## Material for this task
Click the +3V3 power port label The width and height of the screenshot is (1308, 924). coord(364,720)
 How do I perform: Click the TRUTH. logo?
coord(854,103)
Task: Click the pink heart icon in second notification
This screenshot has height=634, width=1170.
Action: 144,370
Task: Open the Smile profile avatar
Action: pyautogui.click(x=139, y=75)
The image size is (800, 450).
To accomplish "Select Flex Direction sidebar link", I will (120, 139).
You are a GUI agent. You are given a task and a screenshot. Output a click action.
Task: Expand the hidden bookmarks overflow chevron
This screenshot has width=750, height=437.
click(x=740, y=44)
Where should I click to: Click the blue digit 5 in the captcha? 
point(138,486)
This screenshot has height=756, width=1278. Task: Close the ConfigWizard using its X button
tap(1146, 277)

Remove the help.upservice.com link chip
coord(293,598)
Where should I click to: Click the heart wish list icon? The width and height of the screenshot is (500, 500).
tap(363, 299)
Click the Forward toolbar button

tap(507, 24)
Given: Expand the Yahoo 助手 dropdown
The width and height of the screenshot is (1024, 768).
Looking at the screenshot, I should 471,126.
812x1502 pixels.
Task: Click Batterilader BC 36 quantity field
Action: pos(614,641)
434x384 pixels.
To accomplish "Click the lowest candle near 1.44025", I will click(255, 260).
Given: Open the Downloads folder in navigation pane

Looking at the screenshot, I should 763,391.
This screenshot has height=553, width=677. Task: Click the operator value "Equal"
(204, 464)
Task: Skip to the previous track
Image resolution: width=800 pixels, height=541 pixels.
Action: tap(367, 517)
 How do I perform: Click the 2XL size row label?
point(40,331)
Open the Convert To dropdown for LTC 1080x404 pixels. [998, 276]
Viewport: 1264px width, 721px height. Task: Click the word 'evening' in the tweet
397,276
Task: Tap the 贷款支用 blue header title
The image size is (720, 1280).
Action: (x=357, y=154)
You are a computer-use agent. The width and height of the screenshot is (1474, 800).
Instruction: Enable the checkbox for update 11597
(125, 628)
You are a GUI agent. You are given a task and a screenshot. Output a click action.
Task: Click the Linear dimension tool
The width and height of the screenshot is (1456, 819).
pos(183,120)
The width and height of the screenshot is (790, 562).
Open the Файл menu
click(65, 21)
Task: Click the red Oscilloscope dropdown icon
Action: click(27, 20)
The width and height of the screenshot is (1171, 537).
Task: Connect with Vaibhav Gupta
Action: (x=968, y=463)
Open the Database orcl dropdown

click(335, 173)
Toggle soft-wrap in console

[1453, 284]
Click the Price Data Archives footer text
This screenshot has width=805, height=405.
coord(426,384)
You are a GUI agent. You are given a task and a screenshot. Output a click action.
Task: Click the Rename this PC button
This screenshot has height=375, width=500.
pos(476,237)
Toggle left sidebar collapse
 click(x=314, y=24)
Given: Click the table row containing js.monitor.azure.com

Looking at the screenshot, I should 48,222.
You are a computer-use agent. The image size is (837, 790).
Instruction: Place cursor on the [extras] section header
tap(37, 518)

## Required task
Write out every line of the records above as a JSON list of strings, one string per line, leaving out the blank lines.

## The completed task
[
  "Click the +3V3 power port label The width and height of the screenshot is (1308, 924). coord(364,720)",
  " How do I perform: Click the TRUTH. logo?",
  "coord(854,103)",
  "Task: Click the pink heart icon in second notification",
  "This screenshot has height=634, width=1170.",
  "Action: 144,370",
  "Task: Open the Smile profile avatar",
  "Action: pyautogui.click(x=139, y=75)",
  "The image size is (800, 450).",
  "To accomplish \"Select Flex Direction sidebar link\", I will (120, 139).",
  "You are a GUI agent. You are given a task and a screenshot. Output a click action.",
  "Task: Expand the hidden bookmarks overflow chevron",
  "This screenshot has width=750, height=437.",
  "click(x=740, y=44)",
  "Where should I click to: Click the blue digit 5 in the captcha? ",
  "point(138,486)",
  "This screenshot has height=756, width=1278. Task: Close the ConfigWizard using its X button",
  "tap(1146, 277)",
  "Remove the help.upservice.com link chip",
  "coord(293,598)",
  "Where should I click to: Click the heart wish list icon? The width and height of the screenshot is (500, 500).",
  "tap(363, 299)",
  "Click the Forward toolbar button",
  "tap(507, 24)",
  "Given: Expand the Yahoo 助手 dropdown",
  "The width and height of the screenshot is (1024, 768).",
  "Looking at the screenshot, I should 471,126.",
  "812x1502 pixels.",
  "Task: Click Batterilader BC 36 quantity field",
  "Action: pos(614,641)",
  "434x384 pixels.",
  "To accomplish \"Click the lowest candle near 1.44025\", I will click(255, 260).",
  "Given: Open the Downloads folder in navigation pane",
  "Looking at the screenshot, I should 763,391.",
  "This screenshot has height=553, width=677. Task: Click the operator value \"Equal\"",
  "(204, 464)",
  "Task: Skip to the previous track",
  "Image resolution: width=800 pixels, height=541 pixels.",
  "Action: tap(367, 517)",
  " How do I perform: Click the 2XL size row label?",
  "point(40,331)",
  "Open the Convert To dropdown for LTC 1080x404 pixels. [998, 276]",
  "Viewport: 1264px width, 721px height. Task: Click the word 'evening' in the tweet",
  "397,276",
  "Task: Tap the 贷款支用 blue header title",
  "The image size is (720, 1280).",
  "Action: (x=357, y=154)",
  "You are a computer-use agent. The width and height of the screenshot is (1474, 800).",
  "Instruction: Enable the checkbox for update 11597",
  "(125, 628)",
  "You are a GUI agent. You are given a task and a screenshot. Output a click action.",
  "Task: Click the Linear dimension tool",
  "The width and height of the screenshot is (1456, 819).",
  "pos(183,120)",
  "The width and height of the screenshot is (790, 562).",
  "Open the Файл menu",
  "click(65, 21)",
  "Task: Click the red Oscilloscope dropdown icon",
  "Action: click(27, 20)",
  "The width and height of the screenshot is (1171, 537).",
  "Task: Connect with Vaibhav Gupta",
  "Action: (x=968, y=463)",
  "Open the Database orcl dropdown",
  "click(335, 173)",
  "Toggle soft-wrap in console",
  "[1453, 284]",
  "Click the Price Data Archives footer text",
  "This screenshot has width=805, height=405.",
  "coord(426,384)",
  "You are a GUI agent. You are given a task and a screenshot. Output a click action.",
  "Task: Click the Rename this PC button",
  "This screenshot has height=375, width=500.",
  "pos(476,237)",
  "Toggle left sidebar collapse",
  " click(x=314, y=24)",
  "Given: Click the table row containing js.monitor.azure.com",
  "Looking at the screenshot, I should 48,222.",
  "You are a computer-use agent. The image size is (837, 790).",
  "Instruction: Place cursor on the [extras] section header",
  "tap(37, 518)"
]